• _TASK_
Find the line below with "Given: Click the share icon in top bar" and the line with "Given: Disable the Box Sync toggle". Output them and the lines between, exactly, but not the pictures.

Saved entries
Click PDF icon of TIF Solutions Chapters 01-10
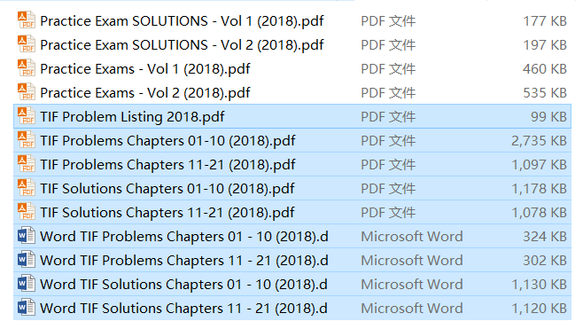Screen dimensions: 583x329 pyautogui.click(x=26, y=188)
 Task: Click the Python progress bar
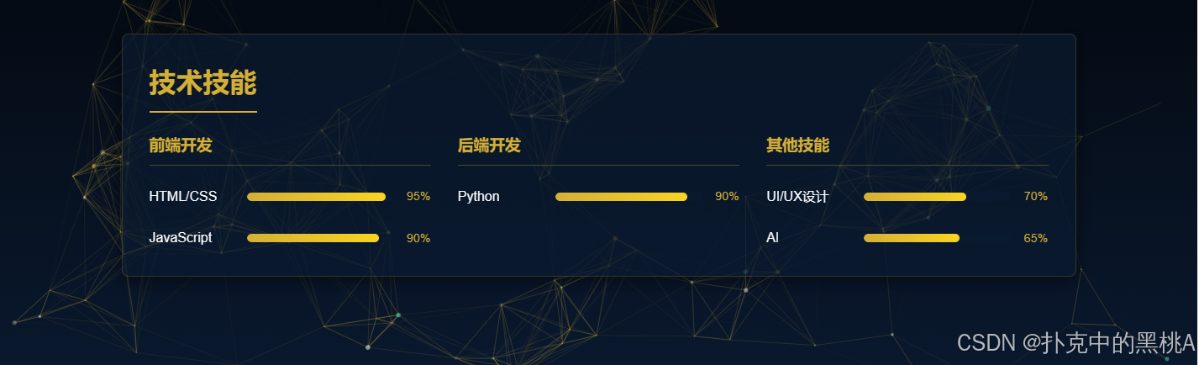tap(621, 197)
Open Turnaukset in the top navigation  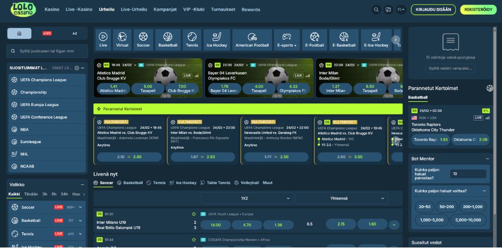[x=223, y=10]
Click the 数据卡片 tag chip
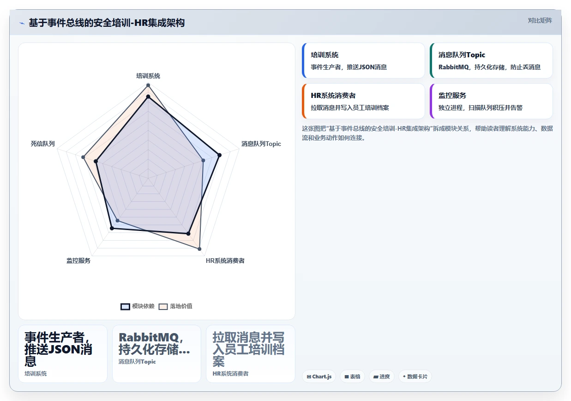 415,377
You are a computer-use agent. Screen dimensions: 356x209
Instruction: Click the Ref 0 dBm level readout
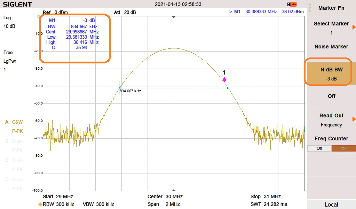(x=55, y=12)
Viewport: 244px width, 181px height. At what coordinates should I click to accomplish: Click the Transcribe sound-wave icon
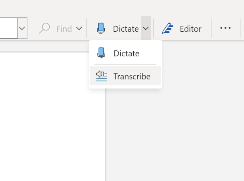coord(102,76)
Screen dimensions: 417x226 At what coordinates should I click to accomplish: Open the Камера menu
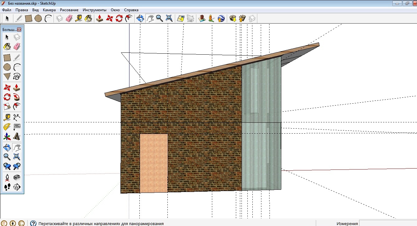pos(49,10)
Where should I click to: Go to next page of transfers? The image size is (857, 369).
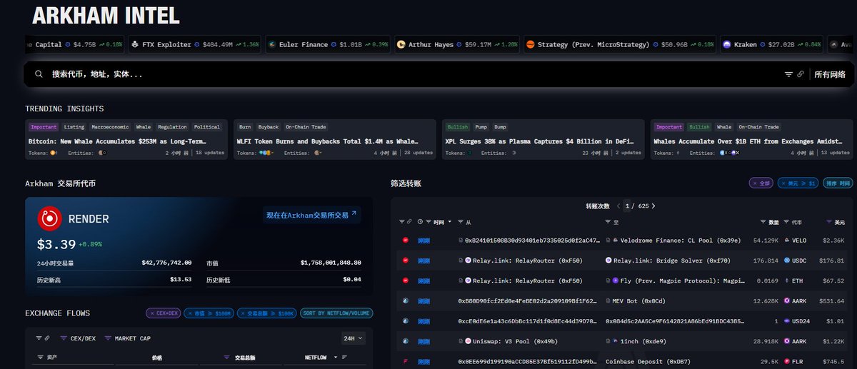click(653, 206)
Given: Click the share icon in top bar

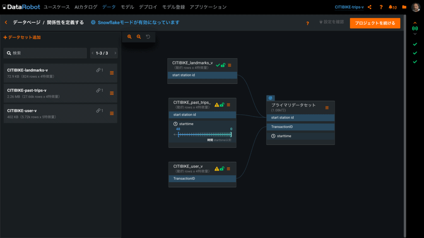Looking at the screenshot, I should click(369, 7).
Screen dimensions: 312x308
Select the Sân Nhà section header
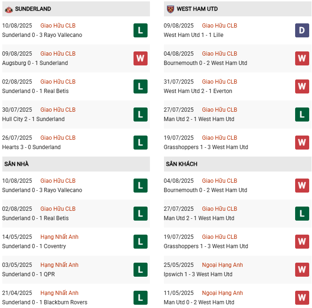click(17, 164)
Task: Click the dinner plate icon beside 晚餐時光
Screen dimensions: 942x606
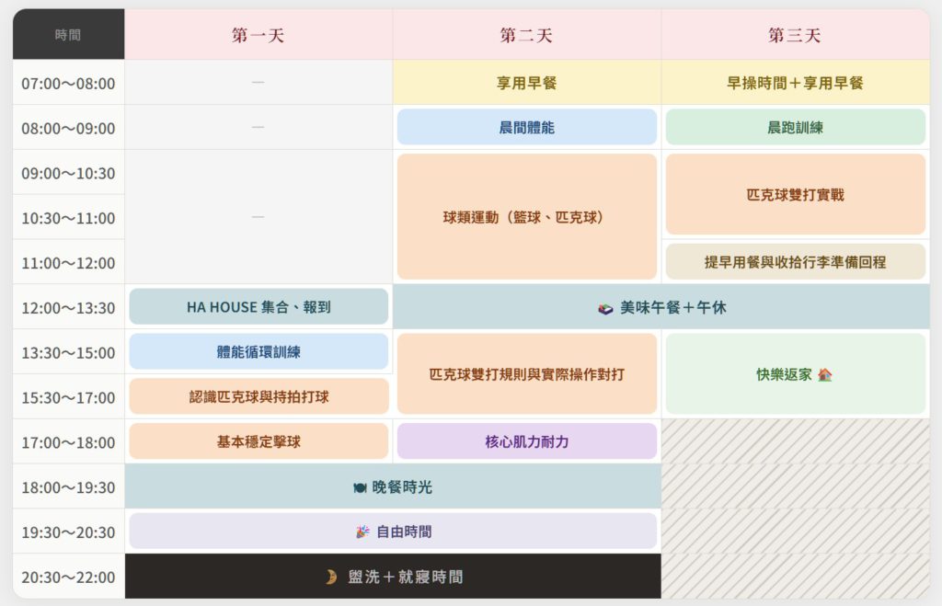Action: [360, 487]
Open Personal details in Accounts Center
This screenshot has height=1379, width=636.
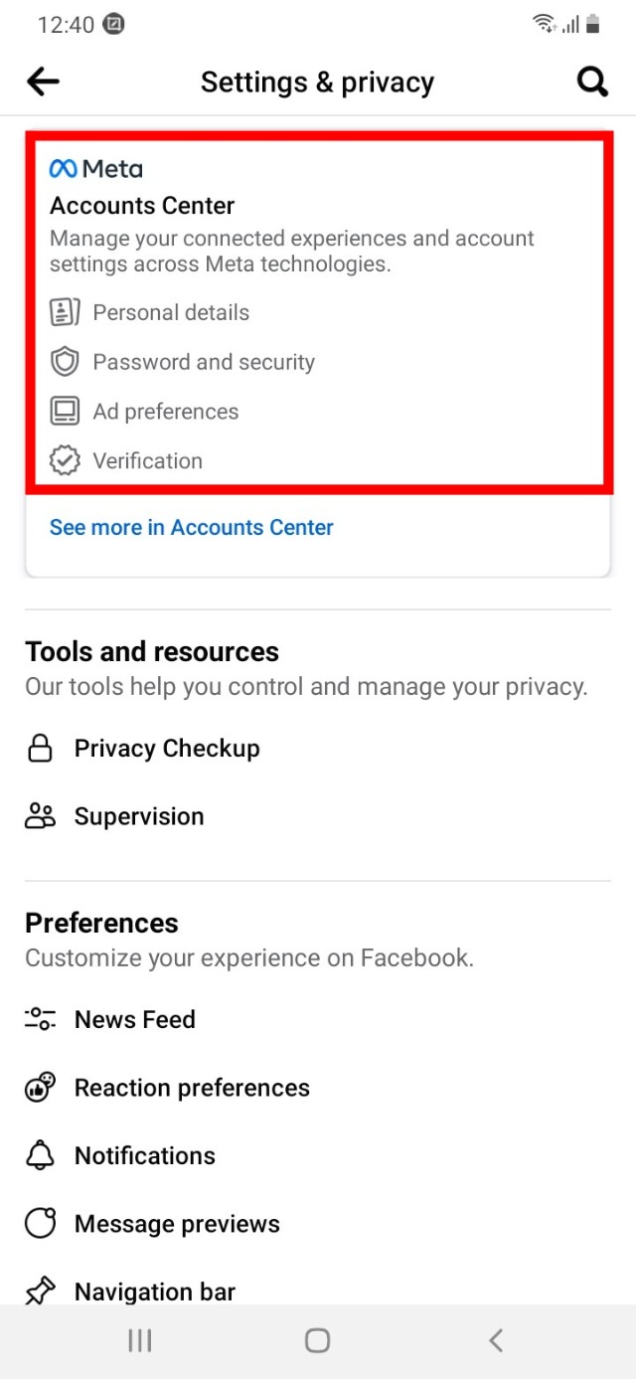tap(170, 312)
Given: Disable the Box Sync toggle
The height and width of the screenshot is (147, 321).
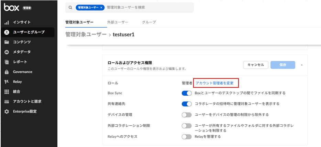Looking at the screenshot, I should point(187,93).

• _REPLY TO THE EXERCISE_
Given: Click the share icon in top bar

Looking at the screenshot, I should click(369, 7).
Screen dimensions: 312x308
Select the Sân Nhà section header
click(17, 164)
Task: Click the dinner plate icon beside 晚餐時光
Screen dimensions: 942x606
Action: [360, 487]
Open Personal details in Accounts Center
This screenshot has height=1379, width=636.
tap(170, 312)
Given: Disable the Box Sync toggle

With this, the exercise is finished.